* [Written exercise A]:
In the Camus book review, which TV show does the reviewer take a line from?

* [Selected text]:
+++
Camus takes as his starting point what he sees as the endpoint of a lot of the “existentials” as he called the philosophers he’s usually grouped with; that life is absurd. In Camus’s telling they are attempting to prove that absurdity. He takes absurdity as obvious on its face. Given that, he wants to see if it is possible to live “without appeal” to transcendence or hope. In setting up this he talks about the phenomenologists, existentialists and proto-existentists (like Dostoevsky and Kierkegaard). I found this 60 page opening essay very bracing. Rather than trying to offer hope per se, his argument, to the extent that I understand it, is that living despite the meaninglessness of life is more meaningful than an appeal to transcendence.

The next couple of essays, The Absurd Man and Absurd Creation were also insightful, though I connected to them less. And then the first section closes with The Myth of Sisyphus which is the thing most people are apt to have read by him. In the context of the earlier essays, the idea of Sisyphus’s task being more onerous because he knows the absurdity of it and continuing on happily takes on more weight. I think one of the best expressions of this I’ve heard comes from an episode of the show Angel, “If nothing you do matters, the only thing that matters is what you do.”

And this is where the rest of the essays in the collection make more sense. The first four, dealing with absurdity and suicide seem to have been collected together previously. Three of the next four are nostalgic looks back at his time in Algeria. On first glance these seem glaringly out of place given the heaviness of the themes in the first section. But looking at them as an example of him trying to live well despite the absurd and it really makes sense. There’s a good essay about greek philosophy as well. And it closes with an interview of sorts in which he talks about art and what people should do in an absurd world, which takes the heady material of the earlier sections and makes it a little more practical.

For my money Camus would have earned his Nobel on the strength of this collection and The Plague alone. I’m not sure the extent to which I agree with everything he says here, but this and The Ethics of Ambiguity make the strongest cases I’ve read for existentialism. I think the closest I can get to defining my own ideology is to try to split the difference between existentialism whatever Wendell Berry and Annie Dillard are onto. There is a huge paradox there, I know, but it’s the closest I can get. This is a seminal book which I will be returning to, or at least returning to sections of again.
+++
* [Given entries]:
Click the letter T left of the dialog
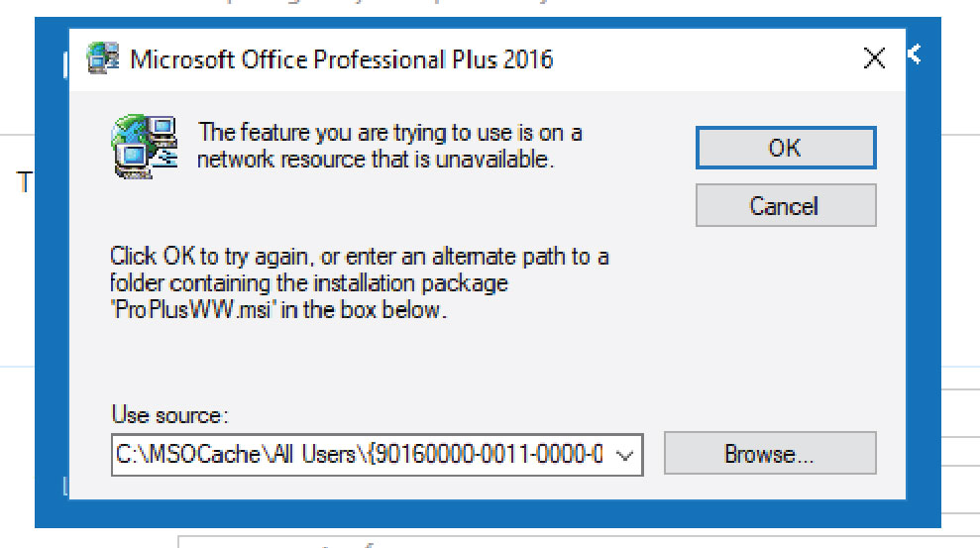 [x=24, y=182]
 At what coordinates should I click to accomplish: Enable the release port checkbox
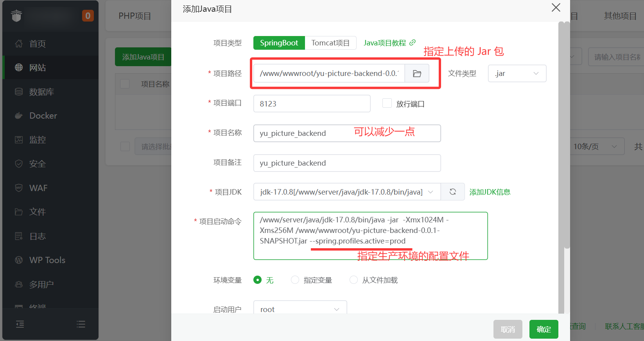[387, 103]
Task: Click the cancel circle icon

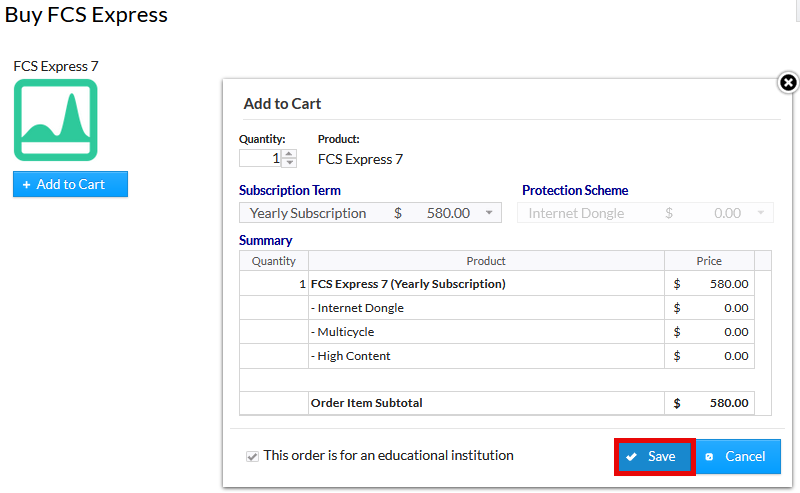Action: pyautogui.click(x=709, y=457)
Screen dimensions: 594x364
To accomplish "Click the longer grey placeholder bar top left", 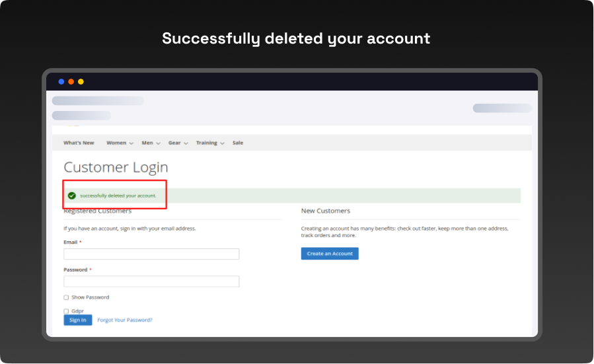I will (98, 101).
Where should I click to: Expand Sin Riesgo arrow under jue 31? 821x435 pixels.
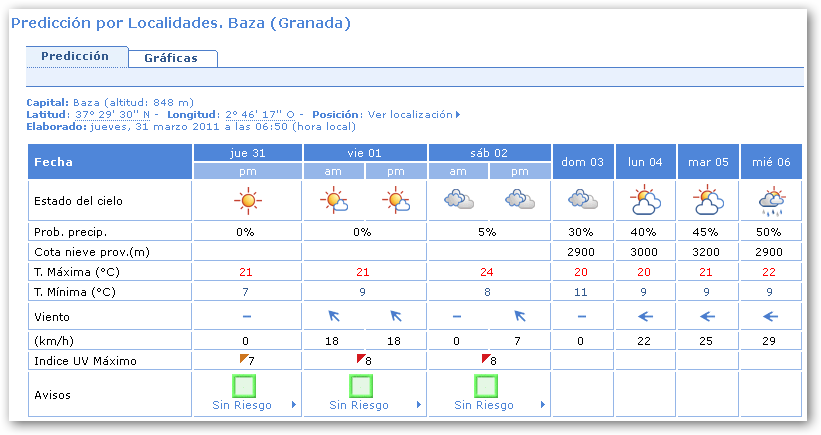coord(293,406)
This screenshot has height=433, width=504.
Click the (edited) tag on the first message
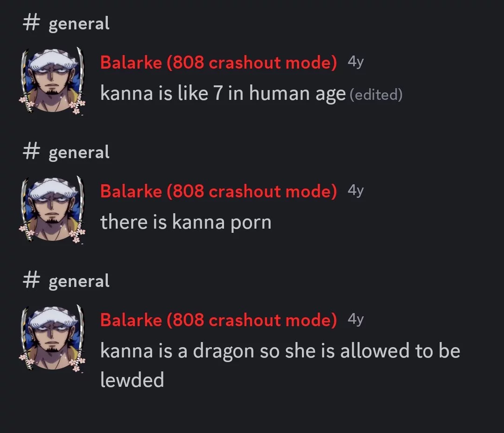click(376, 95)
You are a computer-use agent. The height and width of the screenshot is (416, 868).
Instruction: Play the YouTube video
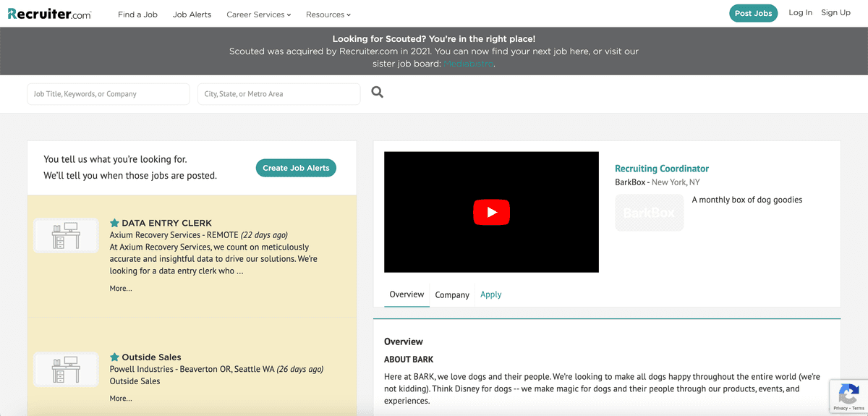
+++
* [Written exercise B]:
Copy the records word for word, from their first line up to and including the line with "Action: pyautogui.click(x=709, y=457)". Leave the pictures out.

* [Task response A]:
Angel

* [Task response B]:
Click the letter T left of the dialog
 [x=24, y=182]
 At what coordinates should I click to accomplish: Enable the release port checkbox
[387, 103]
Task: Click the cancel circle icon

Action: pyautogui.click(x=709, y=457)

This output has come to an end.